We were gobsmacked at SVB’s rapid demise: “Why did the bank go from saying it was well capitalized yesterday to what appears to be a fire sale so soon? Our guess at this point, pending other information, is that the panic over the bank’s health led to such an outflow of deposits that it actually did get into trouble. Banking depends on trust, and suddenly SVB didn’t have the market’s.”
A couple of hours later, the other shoe dropped: The FDIC announced that it had taken over SVB, that the bank had failed and it would resume operations on Monday, March 13, with regulators in charge.
“Of the many moves that FDIC is making, the top priority appears to be giving customers access to their deposits,” Natasha wrote. “The same memo says that all insured depositors will have ‘full access’ to insured deposits no later than Monday morning, March 13, and that official checks ‘will continue to clear.’ Uninsured depositors will get paid an advanced dividend within the next week, the memo says, and future dividends could be made as FDIC sells assets of SVB.”

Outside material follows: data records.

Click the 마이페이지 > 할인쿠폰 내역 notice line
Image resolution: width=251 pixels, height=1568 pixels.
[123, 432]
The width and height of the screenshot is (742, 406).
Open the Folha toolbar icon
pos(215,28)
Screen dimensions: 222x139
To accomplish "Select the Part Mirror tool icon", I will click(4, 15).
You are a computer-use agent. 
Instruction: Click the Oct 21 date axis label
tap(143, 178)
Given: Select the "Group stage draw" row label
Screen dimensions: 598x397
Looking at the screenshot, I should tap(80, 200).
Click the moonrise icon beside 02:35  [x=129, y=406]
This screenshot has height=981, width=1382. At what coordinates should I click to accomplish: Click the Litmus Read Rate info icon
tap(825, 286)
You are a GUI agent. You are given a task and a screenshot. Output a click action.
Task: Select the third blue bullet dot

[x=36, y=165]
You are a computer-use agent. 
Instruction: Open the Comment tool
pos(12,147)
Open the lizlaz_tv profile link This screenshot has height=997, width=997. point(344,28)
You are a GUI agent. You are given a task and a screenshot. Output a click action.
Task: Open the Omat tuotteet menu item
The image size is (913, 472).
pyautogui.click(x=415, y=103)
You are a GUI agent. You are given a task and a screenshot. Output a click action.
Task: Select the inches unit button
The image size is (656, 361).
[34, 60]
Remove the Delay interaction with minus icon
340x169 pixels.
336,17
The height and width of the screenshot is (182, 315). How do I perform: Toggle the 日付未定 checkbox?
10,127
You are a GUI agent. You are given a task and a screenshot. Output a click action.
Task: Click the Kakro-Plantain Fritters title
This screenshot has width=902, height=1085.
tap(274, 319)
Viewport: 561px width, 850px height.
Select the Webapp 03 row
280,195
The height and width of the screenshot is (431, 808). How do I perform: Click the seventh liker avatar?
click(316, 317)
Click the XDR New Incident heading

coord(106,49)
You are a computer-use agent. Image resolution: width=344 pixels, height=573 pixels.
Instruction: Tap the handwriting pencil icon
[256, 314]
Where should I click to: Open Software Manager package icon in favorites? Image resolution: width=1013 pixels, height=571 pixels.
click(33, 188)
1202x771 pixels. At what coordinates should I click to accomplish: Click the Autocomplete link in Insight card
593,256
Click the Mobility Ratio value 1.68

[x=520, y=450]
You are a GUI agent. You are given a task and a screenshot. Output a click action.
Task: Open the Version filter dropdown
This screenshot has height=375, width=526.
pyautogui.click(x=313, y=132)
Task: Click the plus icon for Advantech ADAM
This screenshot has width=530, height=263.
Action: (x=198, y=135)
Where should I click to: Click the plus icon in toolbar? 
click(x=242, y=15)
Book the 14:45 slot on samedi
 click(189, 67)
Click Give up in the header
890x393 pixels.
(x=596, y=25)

The news that SVB had failed, becoming the second-largest U.S. bank to do so, ruined the weekend for many startup founders and venture capitalists. How were startups going to pay for stuff while the mess was being sorted out?
It’s important to remember that at this time, no one actually knew how things would play out. Startups and investors had little visibility into the FDIC’s plans for SVB, and there was no telling how long companies with funds locked up at the bank would have to go without cash.
Alex explored what was at stake:
A good number of startups have been sitting on huge sums of money raised late in the last startup boom. They were depending on that money to get them through the current downturn. What happens to those companies if they banked at SVB and don’t have that capital available to them? The later stage the startup, the greater its cash needs likely are, and the harder they will be to bridge with straight-up cash.
Some of these cash-rich unicorns are also very upside-down when it comes to their valuations. Precisely who is going to offer them cash at a price on par with their prior round? Probably no one.
It’s a mess right now. This crisis is going to kill a host of startups, either quickly or by simply adding enough operational friction to bring them to their knees.
The (un)stablecoin situation
As if the crypto industry already hadn’t had a bad enough week with Silvergate Bank shutting down, on Friday it became known that one stablecoin in particular, USDC, had held some of its backing capital at SVB, funds that were likely now illiquid for several days at least. USDC is the second-largest stablecoin by market capitalization.
USDC’s issuer, Circle, said the next day that “3.3 billion of the ~$40 billion of USDC reserves remain at SVB,” or about a third of the cash the company said it held in January. Following that announcement, USDC depegged from its $1 target to trade as low as 88 cents.
Meanwhile, Signature Bank, a significant lender for the crypto ecosystem, became the second casualty of the banking crisis on Monday when regulators shuttered the bank, saying “it had caused a systemic risk and could threaten the U.S. banking system.” Around 30% of the bank’s deposits came from the crypto industry.
“Signature Bank’s closure serves as a one-two punch as worries mount over the vulnerability of any bank with exposure to the crypto industry,” Francesco Melpignano, CEO of Kadena Eco, told TechCrunch+. “With only a small number of publicly traded banks having ties to the crypto space, many investors are scrambling to place bets against them.”